Ambos proyectos se contrataron por 18 meses —vencerían a mediados de 2009— pero se necesitará mantenerlos operando hasta finales de 2010.
En caso de que no se renueven los contratos reviviría la amenaza de que se produzcan cortes eléctricos para el verano de 2010.
Así lo reconoció José Joaquín Azofeifa, subgerente del área energética del Instituto Costarricense de Electricidad (ICE).
La crisis energética que enfrenta el país es producto del atraso en la puesta en funcionamiento de la planta hidroeléctrica Pirrís y del complejo térmico Garabito.
Pirrís registra tres años de demora debido al lento proceso de contratación que ha sufrido y no estará funcionando antes de 2010, luego de un nuevo traspié ocasionado por el huracán Alma, este año.
Garabito, por su parte, debió estar operando desde hace dos años, pero dos fracasos consecutivos en el proceso de licitación han postergado la obra.
La meta es que los 200 megavatios que producirá la planta térmica entren a operar en dos años. La construcción se hará mediante un fideicomiso con el Banco Centroamericano de Integración Económica (BCIE).

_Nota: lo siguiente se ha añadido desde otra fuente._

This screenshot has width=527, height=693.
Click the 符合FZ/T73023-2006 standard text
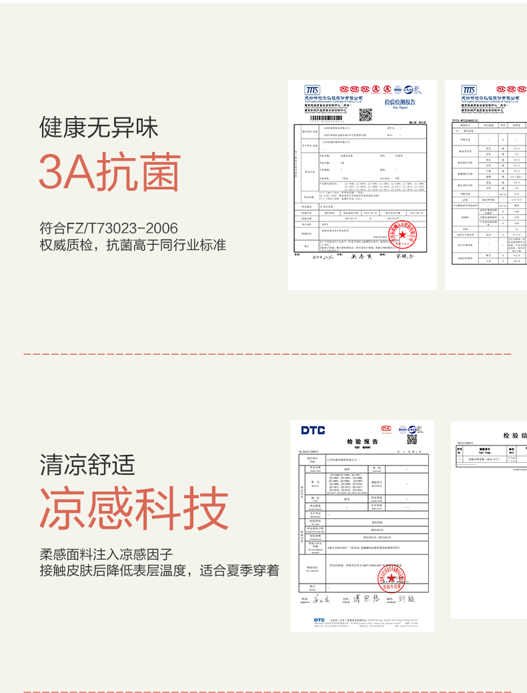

Mientras la agenda de nuevos proyectos eléctricos da tumbos, la demanda eléctrica crece a razón de entre un 4% y un 6% anual, lo que acrecienta la crisis. Se estima que actualmente hay un faltante de unos 220 megavatios.
Como medida paliativa al caos energético, el ICE se vio forzado a contratar las dos plantas portátiles de diésel a las empresas Energy International y Alstom Power Rentals Energy.
Ambos proyectos aportan 200 megavatios al sistema nacional de electricidad.
El arrendamiento le cuesta a la institución unos $47 millones anuales, informó Luis Pacheco, asistente de la subgerencia de Electricidad de la entidad estatal. Adicionalmente el ICE debe aportar el diésel necesario para la producción energética.
La contratación de los proyectos energéticos que funcionan con base en hidrocarburos se tomó como reacción a la crisis eléctrica que se registró durante la estación seca de 2007, cuando hubo constantes apagones ante la escasez eléctrica.
A pesar de que cumplieron su propósito de evitar cortes del fluido eléctrico durante la estación seca de inicios de este año, la dependencia al petróleo para producir electricidad le está costando caro al ICE.
Por ejemplo, la demanda de energía térmica pasó de un 3% a un 6%.
Pedro Pablo Quirós, presidente ejecutivo del ICE, anunció que necesitan al menos ¢52 mil millones para comprar el diésel y búnker requeridos para enfrentar el verano 2008-2009, por lo que solicitó un ajuste del 14% en las tarifas eléctricas.